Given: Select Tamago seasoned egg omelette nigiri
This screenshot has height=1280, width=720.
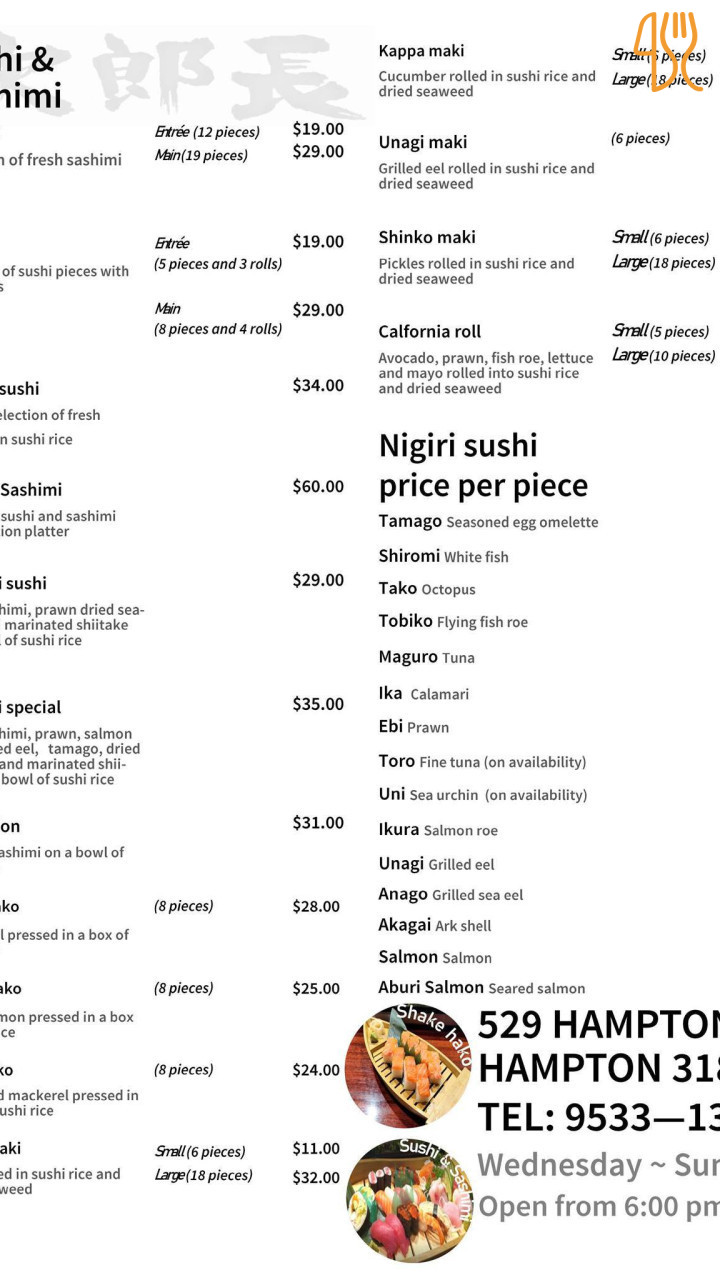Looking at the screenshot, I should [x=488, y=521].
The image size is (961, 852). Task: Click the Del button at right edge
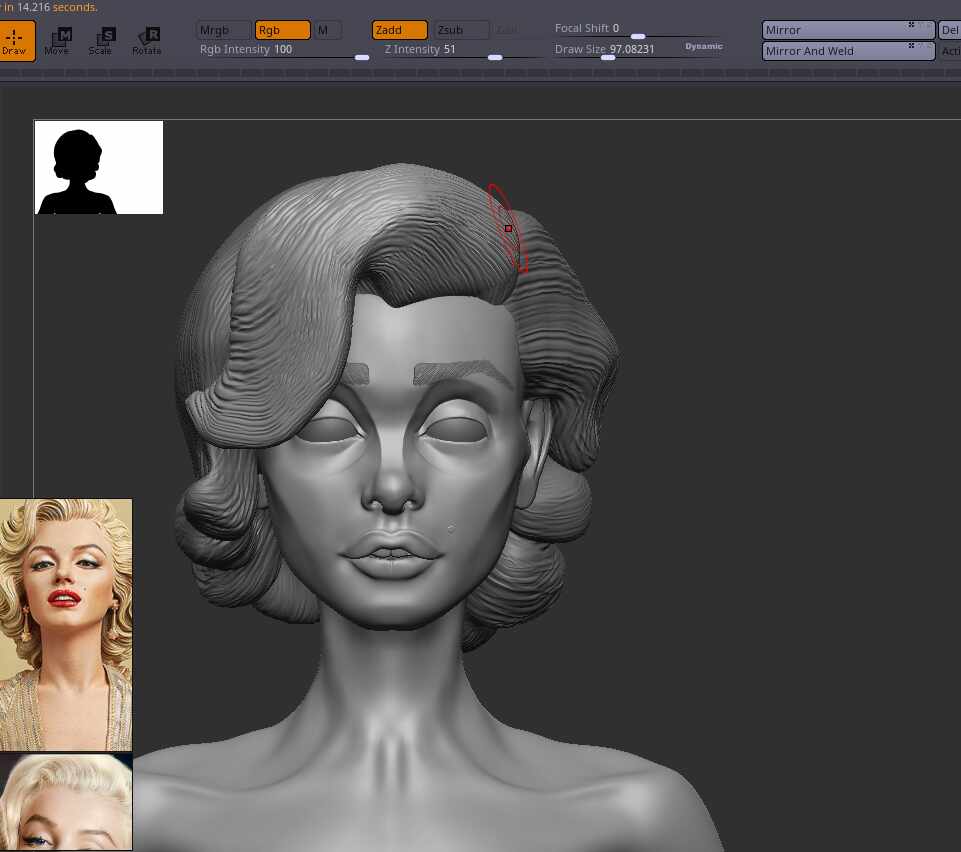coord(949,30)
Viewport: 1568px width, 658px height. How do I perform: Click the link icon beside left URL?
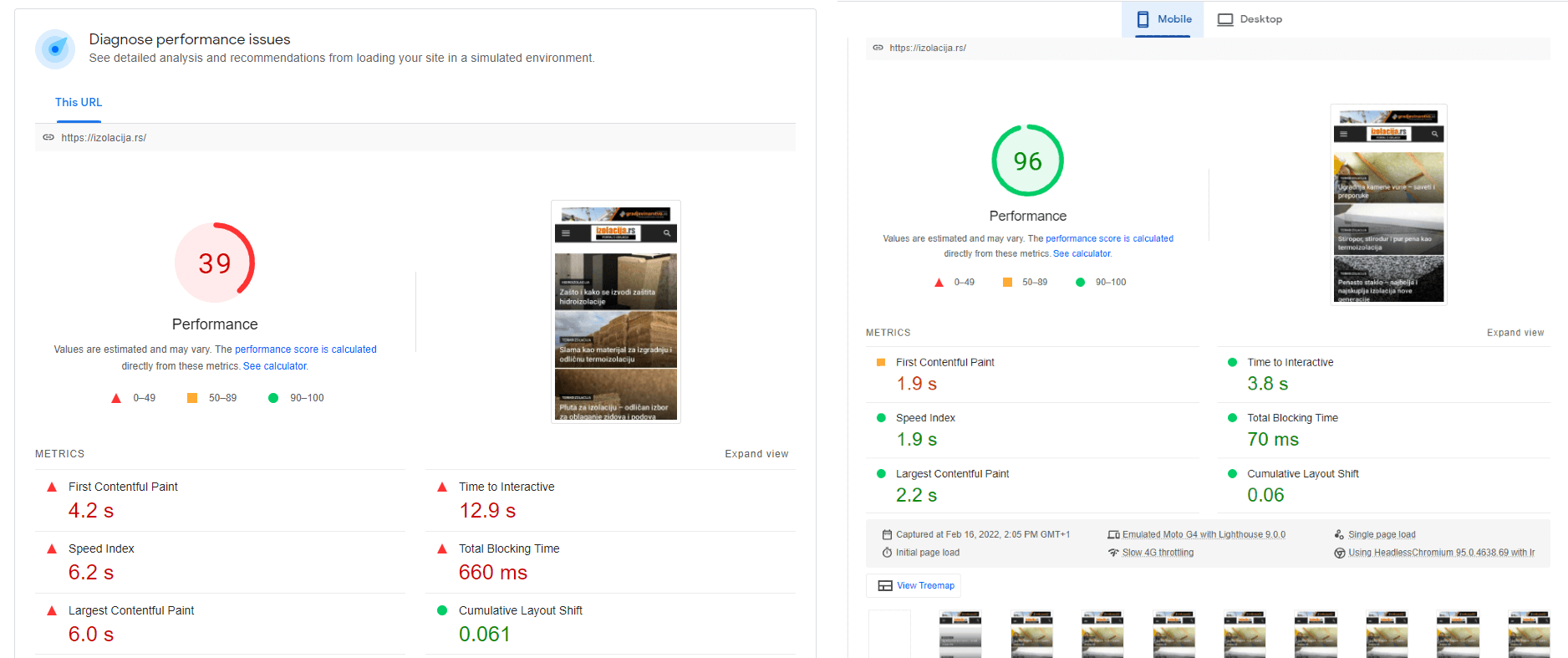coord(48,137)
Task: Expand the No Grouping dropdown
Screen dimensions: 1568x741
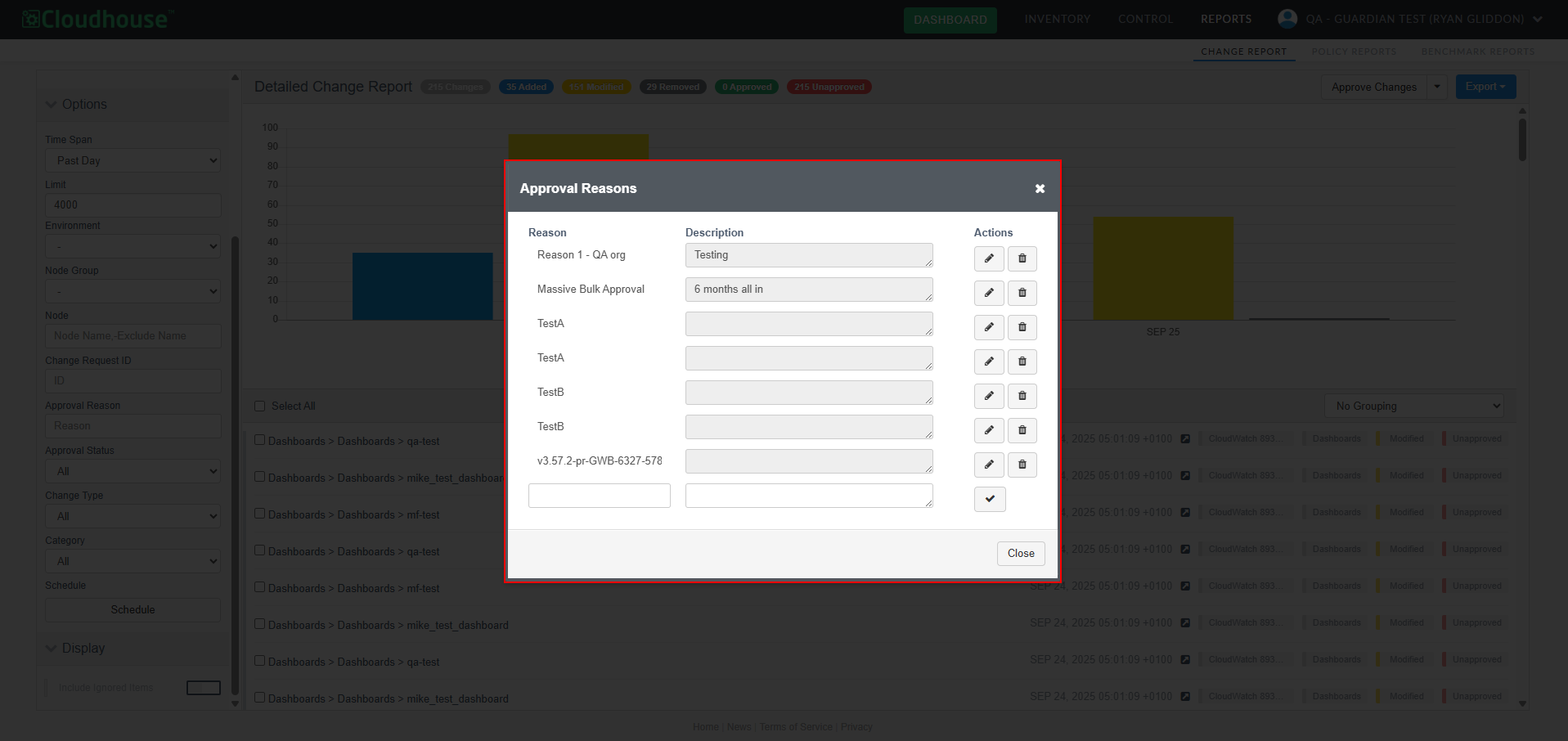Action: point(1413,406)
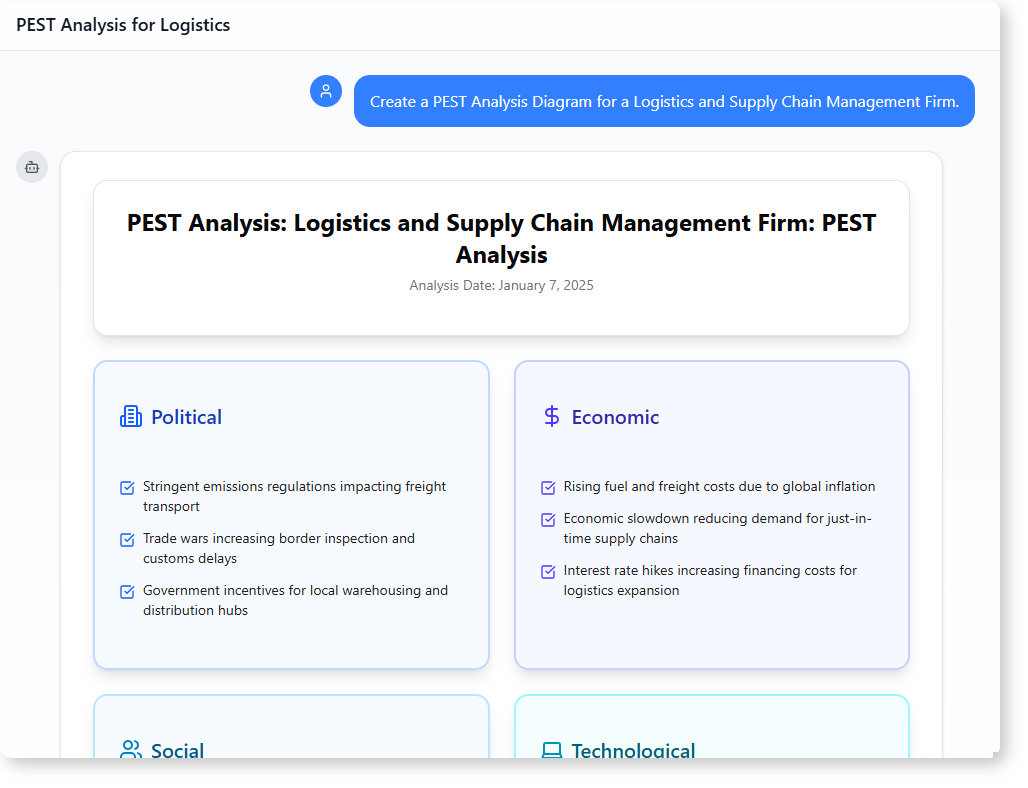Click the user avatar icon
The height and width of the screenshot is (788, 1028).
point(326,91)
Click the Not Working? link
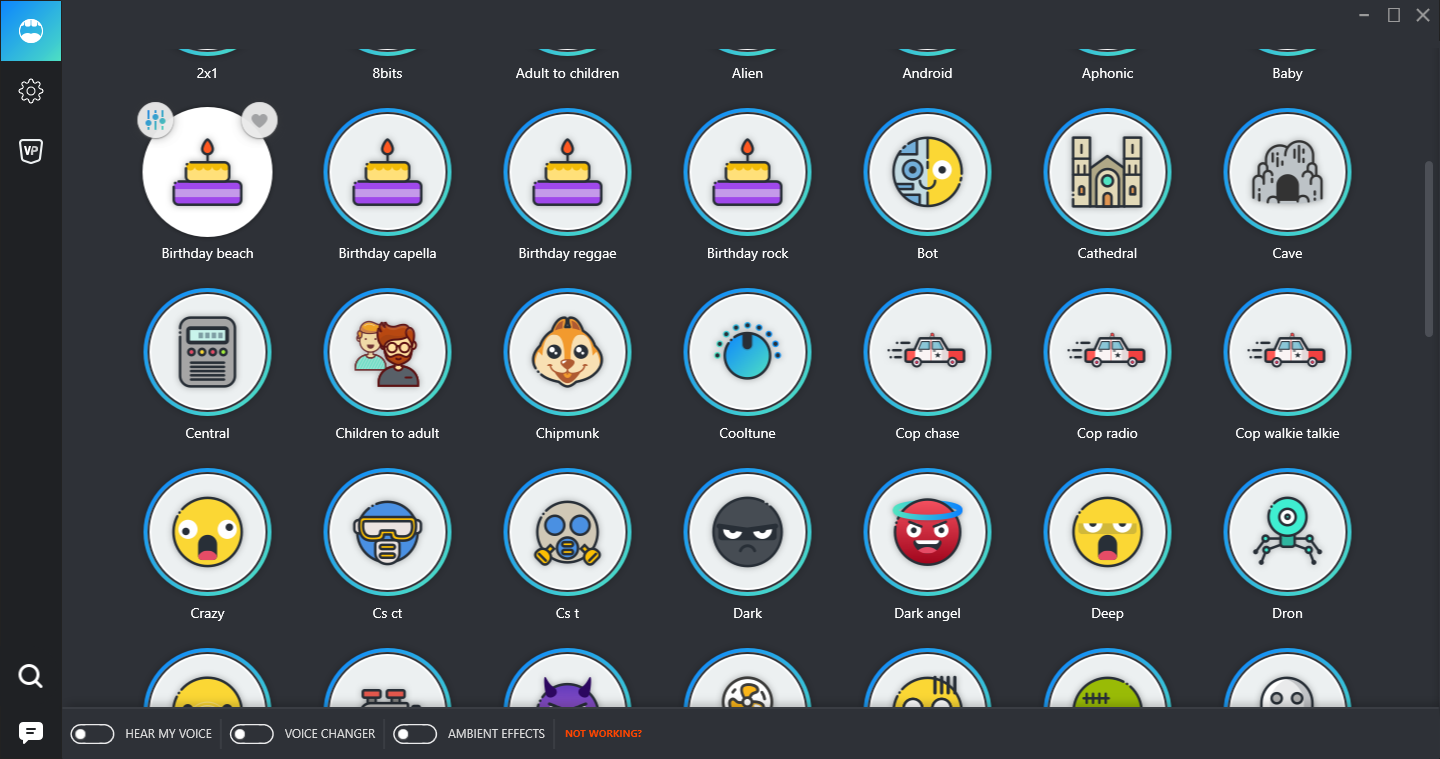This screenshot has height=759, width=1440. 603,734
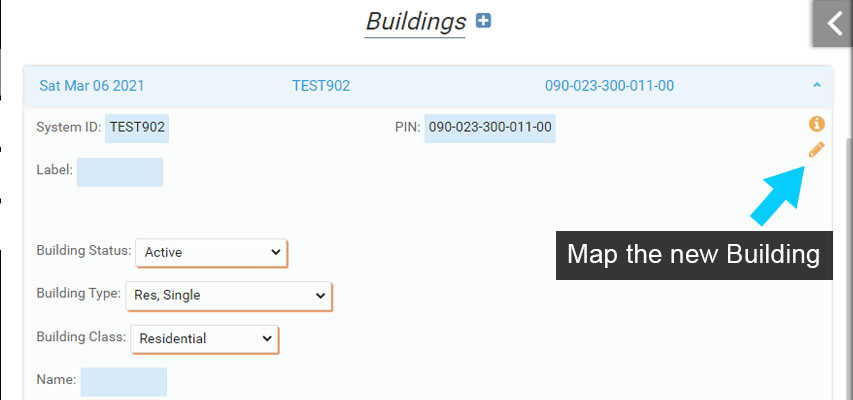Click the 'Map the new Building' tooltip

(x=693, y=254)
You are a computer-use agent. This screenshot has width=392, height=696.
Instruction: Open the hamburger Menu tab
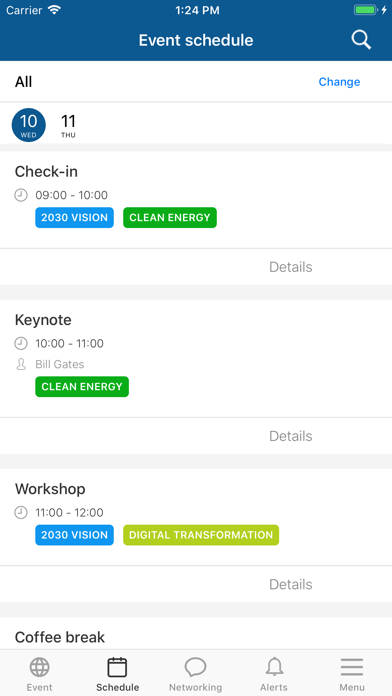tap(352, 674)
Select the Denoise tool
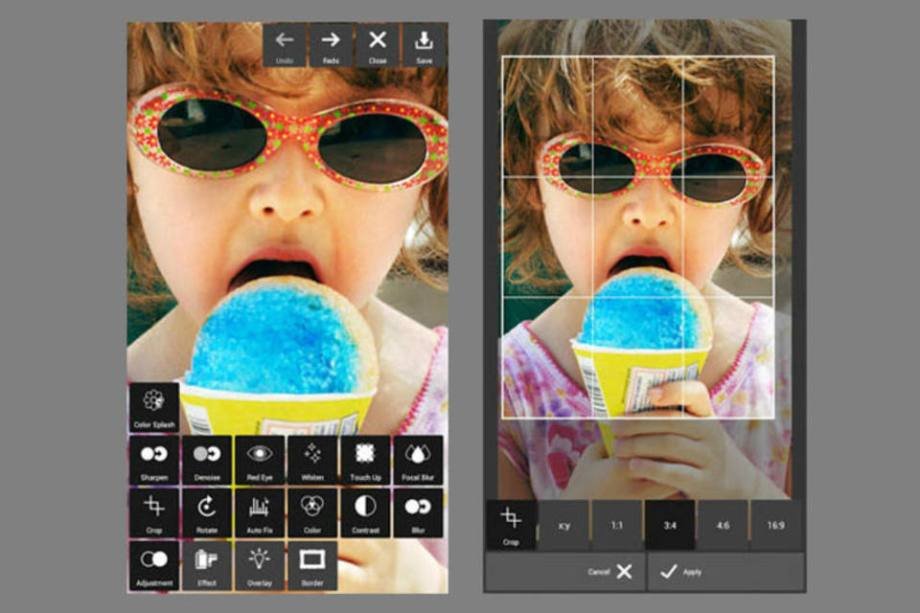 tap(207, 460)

Exercise description: Quote every line of the listing above verbatim, leaving out the pictures.

Answer to the task:
Given: Select Tamago seasoned egg omelette nigiri
This screenshot has height=1280, width=720.
Looking at the screenshot, I should [x=488, y=521].
The image size is (961, 852). Task: Click the Del button at right edge
coord(949,30)
Viewport: 1568px width, 658px height. How do I perform: Click the link icon beside left URL?
coord(48,137)
Task: Expand the No Grouping dropdown
Screen dimensions: 1568x741
Action: point(1413,406)
Click the user avatar icon
The height and width of the screenshot is (788, 1028).
point(326,91)
Click the Not Working? link
This screenshot has height=759, width=1440. 603,734
Click the 'Map the new Building' tooltip

(x=693, y=254)
You are a computer-use agent. This screenshot has width=392, height=696.
Instruction: Open the hamburger Menu tab
tap(352, 674)
Select the Denoise tool
 tap(207, 460)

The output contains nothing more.